In consideration of the mutual promises contained herein, the parties agree to the following:


  1. The parties agree that Appendix A and Appendix B to the Agreement are hereby deleted in their entirety and replaced with the attached Appendix B.


  2. The parties hereby agree that the fee schedule set forth in the attached amended Appendix B shall be effective as of the Third Amendment Effective Date.


  3. The Parties hereby agree to create a written quality plan to further detail and assign respective tasks of the Parties regarding Processing at LifeNet under the Agreement to be signed by the Parties and revised with written agreement of the Parties from time to time (“Quality Plan”).

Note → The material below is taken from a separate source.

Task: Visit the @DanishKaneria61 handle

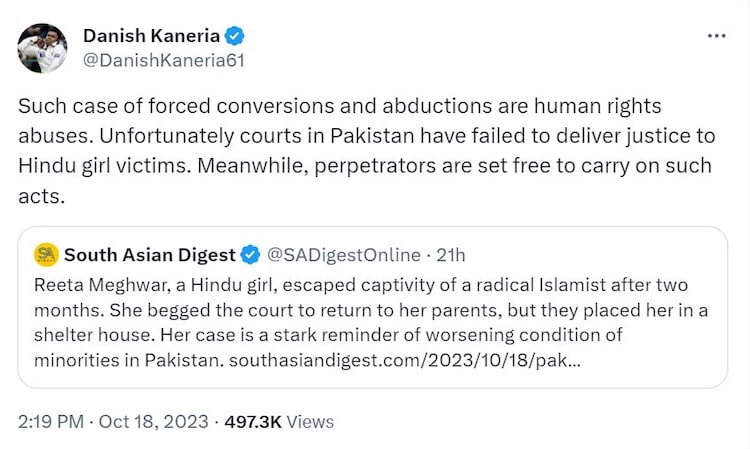Action: [x=163, y=60]
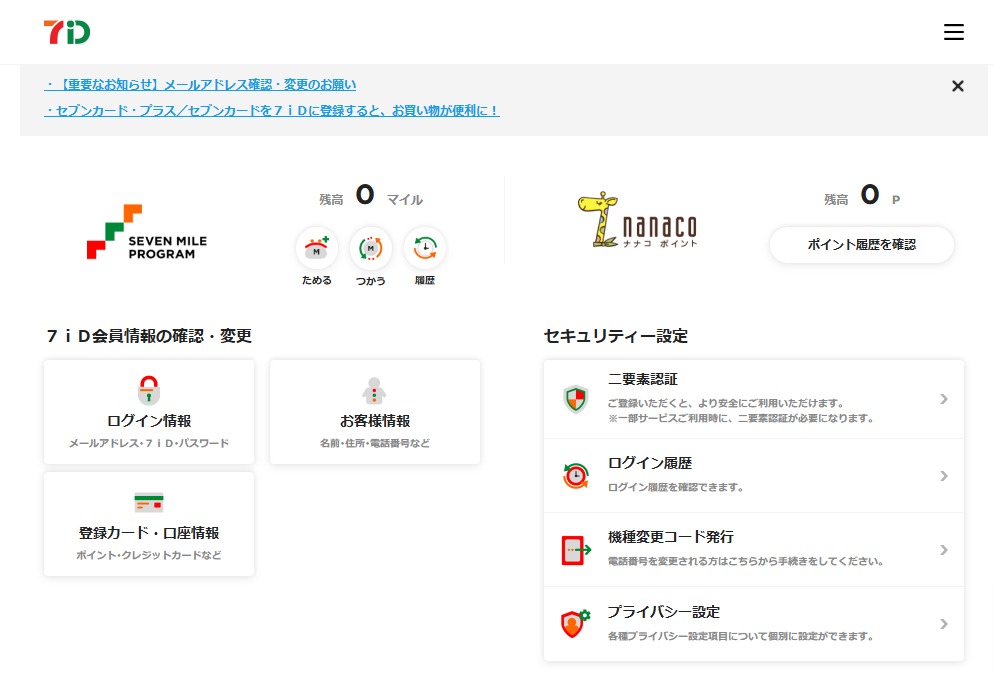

  4. The Parties hereby agree the Agreement shall remain in effect for twelve months (12) from the Third Amendment Effective Date. Following the initial term of twelve (12) months, the Agreement shall automatically renew for additional twelve (12) month periods. After the initial term, one party pay terminate the other party upon 180 days written notice.


  5. This Third Amendment may be signed in any number of counterparts with the same effect as if the signatures thereto and hereto were upon the same instrument.


  6. This Third Amendment was drafted by all parties concerned and thus any rule of contract interpretation calling for documents to be construed against the drafter shall not apply to the construction of this Third Amendment.


  7. The Parties confirm and acknowledge that the Agreement is in full force and effect, that there have been no uncured events of breach to date, and that each represents and warrants to the other that they are in material compliance with the Agreement. Except for the changes made by this Third Amendment to the Agreement and the Amendment, the Agreement remains in full force and effect without modification.

IN WITNESS WHEREOF, the parties execute this Third Amendment as of the dates written below.





/s/ Gordon Berkstresser


/s/ Karen Zaderej












  1) AXOGEN shall pay LIFENET HEALTH a $[**] fee per week for processing Suite 114;


  2) AXOGEN shall pay LIFENET HEALTH the following daily fees only if Suite 118 is needed by written request of AXOGEN;


  a. $[**] per day if the hours used include hours between 7am – 3pm; or
  b. $[**] per day if the hours used are between 3pm – 7am.


  3) LIFENET HEALTH shall bill AXOGEN at a rate of $[**] per each [**] at LIFENET HEALTH;


  4) LIFENET HEALTH shall bill AXOGEN at a rate of $[**] per each [**] at LIFENET HEALTH.




There shall be no Minimum Batches/Year and no Maximum Batches/Year.



The weekly Suite fee for 114 is fixed. AxoGen will have the right to use Suite 114 of the Ward Court Facility for up to three shifts per normal business day.



AxoGen will also have the right but not the obligation to use Suite 118 for three shifts per normal business day at the fees listed in #1. If AxoGen chooses to use Suite 118 for partial operations, the rates in #2 apply. During such times as AxoGen is not using Suite 118, LifeNet, pursuant to written agreement with AxoGen as to the type, manner, time and length of use, will be permitted to use Suite 118.



The parties will agree to review usage and space needs within the first year of the contract.



AxoGen is to employ processors and assume supervisory and oversight responsibilities for processors who process for AxoGen in the LifeNet Health facility. LifeNet Health will provide support as described in the Quality Plan.


** Certain information in this exhibit has been omitted and will be filed separately with the Securities and Exchange Commission pursuant to a Confidential Treatment Request.